Educational Involution
The Chinese education system has been a key aggravator for involution and one of the main reasons is the highly competitive Gaokao college entrance exam. Deemed the toughest academic exam on earth, students who fail them are forced into vocational education and separated from service jobs. It has created a common twelve-hour-a-day studying schedule since passing the exam would guarantee middle-class status and prevent them from being stuck in the gig economy, furthermore, parental pressure to succeed becomes excruciating.
At Tsinghua University, the alma mater of President Jinping, suicide rates have been astounding and it was that university where a viral image of a student- named “Involution King”- was seen cycling on the campus while solving statistics problems on his laptop. Competition has become out of control as the students fight for a higher GPA, however, even those who make it to white-collar jobs do not find the 996 model sustainable (Minxi, 2020). This can be explained through the Chinese phrase of cutting chives- where people symbolically see themselves as herbs, on cutting one, it grows back within a short period of time.

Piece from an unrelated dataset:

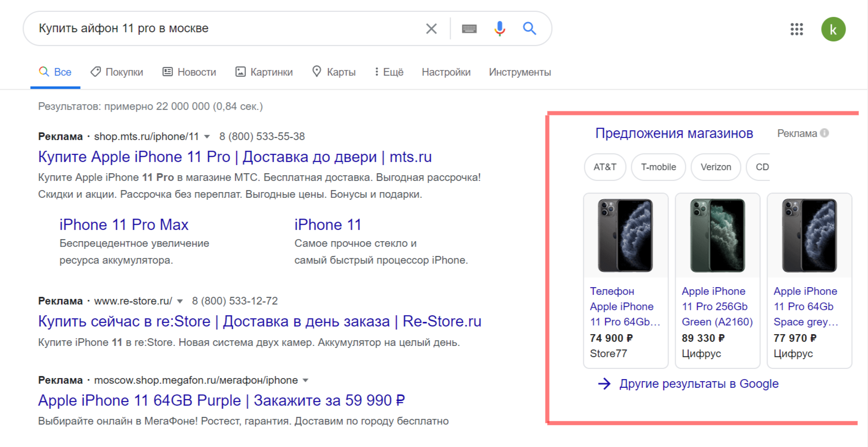Open Другие результаты в Google
Image resolution: width=868 pixels, height=447 pixels.
[x=699, y=384]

This is a comment on the easy replacement of workers- therefore employers can overwork their employees, making them spiral more as the individual social labour’s marginal efficiency keeps decreasing (Bram, 2022). Sociologists have a term for educated young people in search of employment: ant tribes.
Within Beijing, there are a huge number of them settling into suffocating localities, toiling for incomes that are lower than factory workers. As Zhou Xiaozheng puts it – “Like ants, they gather in colonies, sometimes underground in basements and work long and hard.” (Jacobs, 2010) . It creates a “last bus mentality” as discussed by Xiang Bao.
The youth is afraid of not being able to have a better future than their parents, they are constantly afraid of being left behind in the educational rat race. While the lower classes hope to move upward the social ladder, the middle and upper classes want to ensure they maintain their status and do not fall. The truth is at the end of the day, the Chinese student can not quit the toxic competition or else they’ll be a moral disgrace (Qianni and Shifan, 2020).
Laying Flat is Justice
However, many are choosing to accept that this “last bus” has passed and are now “lying flat.” This movement, encouraging a “let it rot” culture is a fight against the state-proclaimed Chinese Dream and is a form of dissent. It is also a social critique of the crackdown on protests and marches by the President, asking young people to simply drop out of the state-driven society (Bram, 2022).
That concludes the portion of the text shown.